- Court: Court of Appeal in Chancery
- Citation: (1865) 1 Ch App 25

Case opinions
- Lord Cranworth LC

Keywords
- Certainty, express trusts

= Jones v Lock =

English legal case

Jones v Lock (1865) 1 Ch App 25 is an English trusts law case, concerning the formality for creating a gift, and the possibility that if the gift were not properly completed with the required legal form, a trust could be found. The Court of Appeal in Chancery held that equity would not "perfect an imperfect gift" by creating a trust, if the proper formality for the gift had not been completed.

==Facts==
A father returned from a business trip without a gift for his son. When the family told him off, he put a £900 cheque in the baby’s hand, and said

look you here, I give this to baby; it is for himself and I am going to put it away for him, and will give him a great deal more along with it.

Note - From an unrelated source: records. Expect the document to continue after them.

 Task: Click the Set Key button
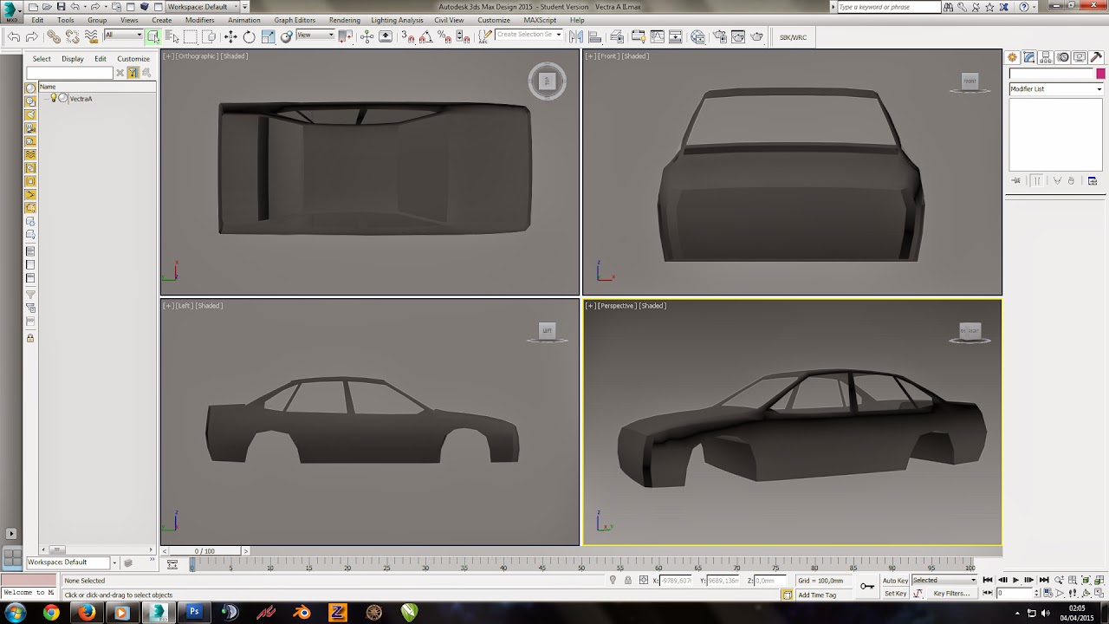[895, 594]
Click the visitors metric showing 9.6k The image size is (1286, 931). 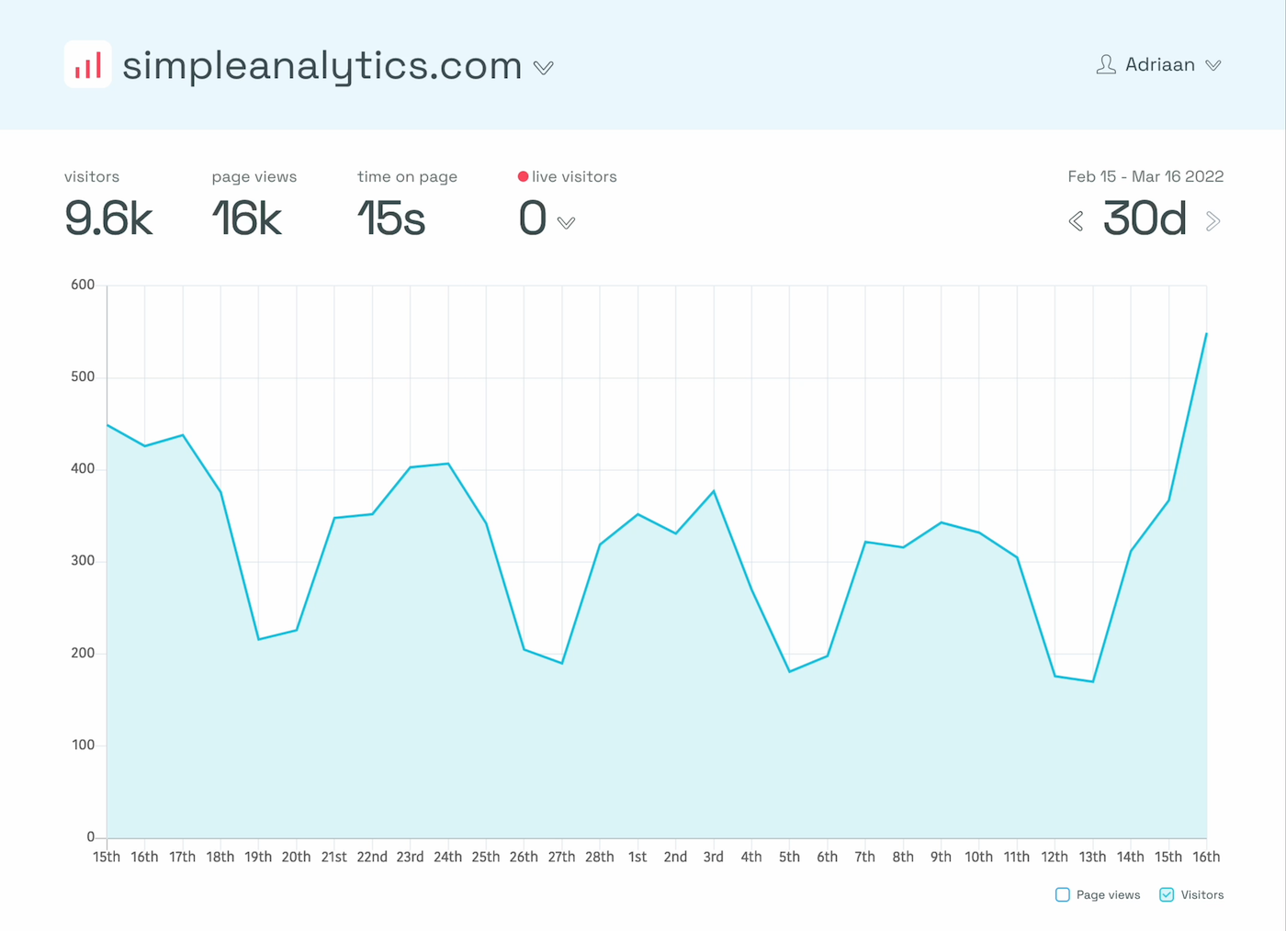tap(107, 219)

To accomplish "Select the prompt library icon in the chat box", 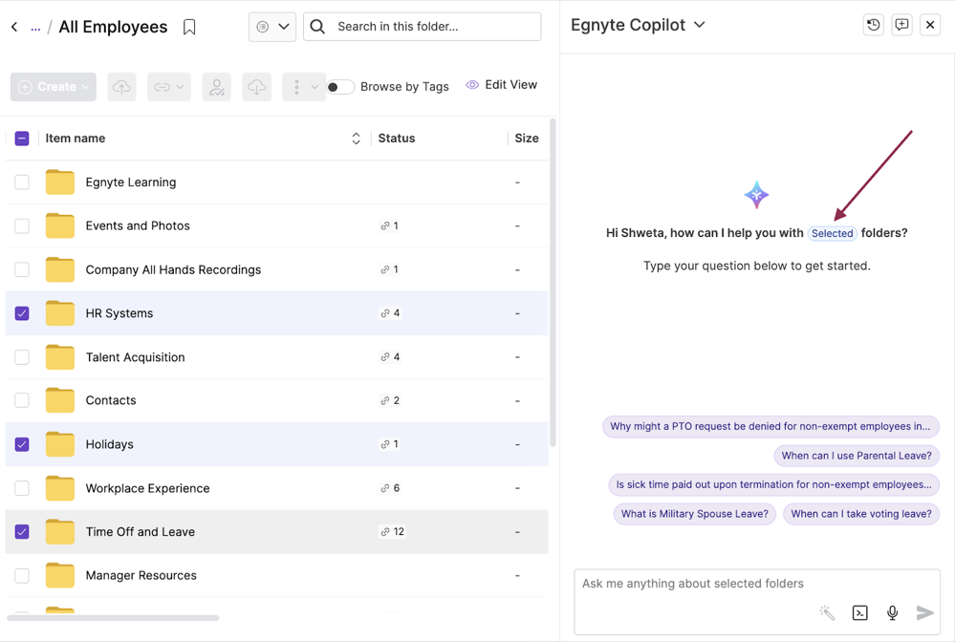I will click(x=859, y=612).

The wife said the baby might tear it, and the father said, ‘it is his own, and he may do what he likes with it’. He locked it in the safe and died six days later. It was argued that although there was never an outright transfer, because he had not actually endorsed the cheque by signing it, there was no trust of the cheque for the baby. "Based on the surrounding circumstances," apparently the father was "in a fit of pique," according to one casebook.

==Judgment==
The Court of Appeal in Chancery held that there was no trust, because the father’s intention was an outright transfer. They refused to perfect an imperfect gift through a successful declaration of trust. Lord Cranworth LC gave the judgment of the court.